The bi-level model was solved through a nested iterative procedure that implements a closed-loop feedback mechanism between the planning and running levels. At each iteration, the upper level passed decision variables (including access point location and capacity configuration parameters) to the lower level for day-ahead, multi-timescale optimal scheduling simulations. The lower level returned key operational indicators (e.g., maximum node voltage deviation, actual PV consumption rate, and daily operating costs), which were utilized by the upper level to evaluate objective function values and constraint compliance for the proposed planning scheme. This bidirectional interaction provided continuous real-time verification of the running level’s dynamic response capability and thereby mitigated the risk of performance drift or mismatch caused by decoupled planning and operation in actual operation.

To further improve the efficiency of collaborative optimization, this study proposed an initialization acceleration strategy based on feasible domain mapping. This method leveraged lower-level scheduling results from historically representative scenarios to pre-screen candidate combinations of access point locations and capacity configurations and to identify configuration intervals with strong operational robustness. Consequently, it significantly reduced the initial search space for the upper-level genetic algorithm. While preserving the mathematical rigor and accuracy of the optimization model, the proposed strategy significantly improved the convergence speed and the engineering applicability of collaborative optimization for complex systems. The findings provide reliable algorithm support for coordinated planning and operation of large-scale coordinated PV-storage-charging systems in distribution networks.
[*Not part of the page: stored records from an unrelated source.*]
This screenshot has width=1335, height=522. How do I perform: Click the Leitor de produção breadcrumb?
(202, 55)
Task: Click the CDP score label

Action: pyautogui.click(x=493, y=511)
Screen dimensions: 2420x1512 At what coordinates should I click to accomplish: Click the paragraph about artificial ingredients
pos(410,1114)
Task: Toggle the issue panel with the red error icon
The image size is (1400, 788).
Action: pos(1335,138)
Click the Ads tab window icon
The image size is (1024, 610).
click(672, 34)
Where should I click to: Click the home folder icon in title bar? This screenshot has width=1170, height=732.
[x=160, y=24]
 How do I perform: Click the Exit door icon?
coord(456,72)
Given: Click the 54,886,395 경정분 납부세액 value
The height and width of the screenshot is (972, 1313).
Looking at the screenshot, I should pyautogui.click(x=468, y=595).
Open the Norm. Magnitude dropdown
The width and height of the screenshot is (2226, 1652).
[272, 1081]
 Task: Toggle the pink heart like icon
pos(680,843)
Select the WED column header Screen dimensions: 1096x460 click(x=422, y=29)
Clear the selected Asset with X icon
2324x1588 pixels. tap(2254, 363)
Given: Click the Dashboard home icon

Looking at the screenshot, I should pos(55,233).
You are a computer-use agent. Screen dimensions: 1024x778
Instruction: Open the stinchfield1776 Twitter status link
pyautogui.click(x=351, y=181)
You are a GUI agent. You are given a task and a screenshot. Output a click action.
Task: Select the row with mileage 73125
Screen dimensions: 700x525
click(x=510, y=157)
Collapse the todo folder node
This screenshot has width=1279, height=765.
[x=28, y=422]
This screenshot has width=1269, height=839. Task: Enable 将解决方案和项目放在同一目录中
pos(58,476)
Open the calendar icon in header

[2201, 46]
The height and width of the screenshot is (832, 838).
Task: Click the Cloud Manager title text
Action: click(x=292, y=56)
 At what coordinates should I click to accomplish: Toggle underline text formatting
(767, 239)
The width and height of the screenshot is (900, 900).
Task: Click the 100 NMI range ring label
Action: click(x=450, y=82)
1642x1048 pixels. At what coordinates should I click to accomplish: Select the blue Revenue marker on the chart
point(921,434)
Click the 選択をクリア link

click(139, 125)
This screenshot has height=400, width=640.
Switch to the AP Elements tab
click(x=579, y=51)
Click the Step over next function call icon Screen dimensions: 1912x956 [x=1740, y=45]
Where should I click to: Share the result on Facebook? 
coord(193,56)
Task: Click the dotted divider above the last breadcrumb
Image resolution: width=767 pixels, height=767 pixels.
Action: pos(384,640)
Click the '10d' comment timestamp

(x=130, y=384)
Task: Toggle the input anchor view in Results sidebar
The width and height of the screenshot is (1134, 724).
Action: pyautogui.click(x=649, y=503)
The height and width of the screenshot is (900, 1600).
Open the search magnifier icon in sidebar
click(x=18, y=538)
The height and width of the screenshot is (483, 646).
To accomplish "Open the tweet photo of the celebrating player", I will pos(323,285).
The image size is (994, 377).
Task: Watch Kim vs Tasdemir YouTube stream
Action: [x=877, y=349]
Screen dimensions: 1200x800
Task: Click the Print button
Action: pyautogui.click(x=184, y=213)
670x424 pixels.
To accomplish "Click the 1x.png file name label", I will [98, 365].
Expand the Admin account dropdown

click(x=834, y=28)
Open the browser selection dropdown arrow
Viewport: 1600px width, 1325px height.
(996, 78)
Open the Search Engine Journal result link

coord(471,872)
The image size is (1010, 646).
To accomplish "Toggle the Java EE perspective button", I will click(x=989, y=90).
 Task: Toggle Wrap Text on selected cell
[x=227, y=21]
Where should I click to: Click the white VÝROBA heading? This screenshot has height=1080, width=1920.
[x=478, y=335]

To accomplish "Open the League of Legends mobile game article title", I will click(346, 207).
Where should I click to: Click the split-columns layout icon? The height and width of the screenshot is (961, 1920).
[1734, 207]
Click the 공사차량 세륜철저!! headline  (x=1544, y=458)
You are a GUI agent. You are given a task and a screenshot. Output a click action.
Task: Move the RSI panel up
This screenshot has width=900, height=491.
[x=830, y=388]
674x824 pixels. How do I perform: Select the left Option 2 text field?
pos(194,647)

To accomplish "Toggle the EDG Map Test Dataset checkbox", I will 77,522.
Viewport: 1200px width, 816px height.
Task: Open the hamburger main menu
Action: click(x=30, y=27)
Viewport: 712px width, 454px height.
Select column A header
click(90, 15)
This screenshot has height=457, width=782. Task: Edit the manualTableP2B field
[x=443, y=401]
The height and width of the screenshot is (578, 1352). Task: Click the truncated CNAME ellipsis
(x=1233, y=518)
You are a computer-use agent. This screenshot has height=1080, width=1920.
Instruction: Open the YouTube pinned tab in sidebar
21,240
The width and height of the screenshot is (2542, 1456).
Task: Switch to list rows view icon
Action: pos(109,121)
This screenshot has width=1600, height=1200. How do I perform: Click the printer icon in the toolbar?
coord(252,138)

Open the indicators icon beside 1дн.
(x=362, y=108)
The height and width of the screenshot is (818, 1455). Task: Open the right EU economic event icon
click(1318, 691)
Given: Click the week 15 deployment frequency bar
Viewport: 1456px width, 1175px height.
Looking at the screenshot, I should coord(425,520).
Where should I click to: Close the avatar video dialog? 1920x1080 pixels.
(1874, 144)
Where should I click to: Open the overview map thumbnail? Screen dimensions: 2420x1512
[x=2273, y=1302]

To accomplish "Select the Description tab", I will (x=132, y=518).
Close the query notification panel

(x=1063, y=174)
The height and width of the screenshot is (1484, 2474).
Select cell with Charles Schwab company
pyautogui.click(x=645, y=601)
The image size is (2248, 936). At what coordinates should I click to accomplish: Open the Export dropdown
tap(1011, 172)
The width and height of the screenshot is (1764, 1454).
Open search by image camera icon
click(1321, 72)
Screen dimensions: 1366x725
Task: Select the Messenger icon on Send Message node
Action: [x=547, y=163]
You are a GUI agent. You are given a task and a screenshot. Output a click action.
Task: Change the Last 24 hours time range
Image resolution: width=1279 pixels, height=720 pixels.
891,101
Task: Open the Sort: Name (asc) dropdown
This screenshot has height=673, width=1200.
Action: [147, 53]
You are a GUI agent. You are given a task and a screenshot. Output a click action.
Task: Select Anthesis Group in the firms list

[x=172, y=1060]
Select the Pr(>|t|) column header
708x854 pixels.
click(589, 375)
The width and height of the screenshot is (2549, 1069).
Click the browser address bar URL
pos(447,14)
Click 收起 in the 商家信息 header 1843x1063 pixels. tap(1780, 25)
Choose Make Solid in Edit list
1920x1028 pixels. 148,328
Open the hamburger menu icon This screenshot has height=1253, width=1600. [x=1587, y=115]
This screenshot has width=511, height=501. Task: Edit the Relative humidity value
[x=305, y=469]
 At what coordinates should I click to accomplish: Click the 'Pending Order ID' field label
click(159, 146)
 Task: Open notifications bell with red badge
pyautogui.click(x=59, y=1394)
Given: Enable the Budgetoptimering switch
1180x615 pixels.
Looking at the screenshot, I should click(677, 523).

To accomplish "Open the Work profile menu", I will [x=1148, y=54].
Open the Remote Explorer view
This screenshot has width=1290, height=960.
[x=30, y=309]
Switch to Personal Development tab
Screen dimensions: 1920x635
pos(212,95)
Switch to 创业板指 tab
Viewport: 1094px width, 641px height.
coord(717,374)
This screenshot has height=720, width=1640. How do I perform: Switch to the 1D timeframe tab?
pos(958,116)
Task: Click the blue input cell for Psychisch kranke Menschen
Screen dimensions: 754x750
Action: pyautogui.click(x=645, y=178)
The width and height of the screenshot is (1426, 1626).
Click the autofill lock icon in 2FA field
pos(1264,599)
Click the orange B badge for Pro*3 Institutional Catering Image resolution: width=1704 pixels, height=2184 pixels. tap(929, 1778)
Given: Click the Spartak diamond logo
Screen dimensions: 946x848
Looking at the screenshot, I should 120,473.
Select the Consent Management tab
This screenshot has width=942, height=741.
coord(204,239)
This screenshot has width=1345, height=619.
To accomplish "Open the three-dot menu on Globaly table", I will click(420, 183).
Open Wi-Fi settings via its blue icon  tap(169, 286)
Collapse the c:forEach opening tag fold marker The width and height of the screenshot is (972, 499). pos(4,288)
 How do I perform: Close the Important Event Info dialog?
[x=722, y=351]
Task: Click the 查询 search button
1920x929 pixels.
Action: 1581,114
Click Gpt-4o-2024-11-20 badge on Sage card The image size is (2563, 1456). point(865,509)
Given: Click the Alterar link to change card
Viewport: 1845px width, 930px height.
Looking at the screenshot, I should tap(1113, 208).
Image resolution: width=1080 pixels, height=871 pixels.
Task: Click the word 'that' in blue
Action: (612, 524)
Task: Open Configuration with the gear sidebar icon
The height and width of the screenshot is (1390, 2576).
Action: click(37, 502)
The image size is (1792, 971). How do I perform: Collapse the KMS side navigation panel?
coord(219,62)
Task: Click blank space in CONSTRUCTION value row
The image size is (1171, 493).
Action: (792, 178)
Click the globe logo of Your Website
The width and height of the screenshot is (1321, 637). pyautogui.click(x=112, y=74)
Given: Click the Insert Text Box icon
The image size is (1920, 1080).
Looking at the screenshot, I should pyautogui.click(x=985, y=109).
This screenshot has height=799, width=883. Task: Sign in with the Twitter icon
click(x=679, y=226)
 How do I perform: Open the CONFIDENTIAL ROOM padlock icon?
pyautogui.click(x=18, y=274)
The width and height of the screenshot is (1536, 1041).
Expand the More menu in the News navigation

3.3 Computational Complexity and Scalability of Grid Frameworks

In scenarios combining PV generation, energy storage, and charging services, the multi-objective capacity optimization framework for distribution network faces significant computational complexity and scalability challenges. The computational complexity mainly arises from three cumulative sources. First, the “curse of dimensionality” formed by a large number of nodes and heterogeneous devices in grid topology, along with coupling between device operation constraints and distribution network’s topological constraints, substantially increases the computational complexity of solving the nonlinear power flow equations. Second, in multi-objective optimization, non-dominated sorting and elite retention mechanisms used to reconcile conflicting objectives – such as maximizing capacity, minimizing network loss, and optimizing voltage stability – substantially increase the computational burden as the complexity of the feasible solution space increases. Third, uncertainty quantification for variables such as PV output and charging demand requires extensive multi-scenario simulations that further expand the computational scale. Scalability bottlenecks appear across spatial, temporal, and functional dimensions. Spatially, increases in nodes and device count drive computing resources requirements beyond practical limits and complicate model generalization due to device heterogeneity. Temporally, expanding temporal scheduling dimensions can only be iterated serially due to inter-period coupling, which impedes real-time responsiveness. Functionally, introducing additional optimization goals or application scenarios requires significant modifications to core algorithms and models, thereby limiting system flexibility. To address these issues, we proposed a collaborative strategy that (1) reduces computational scale through layered dimensionality reduction modeling, (2) improves computational efficiency by integrating parallel computing with intelligent algorithms, and (3) enhances scalability via a modular cloud-edge collaborative architecture. These measures together mitigate computational complexity and overcome scalability bottlenecks, thereby providing access to PV-storage-charging systems.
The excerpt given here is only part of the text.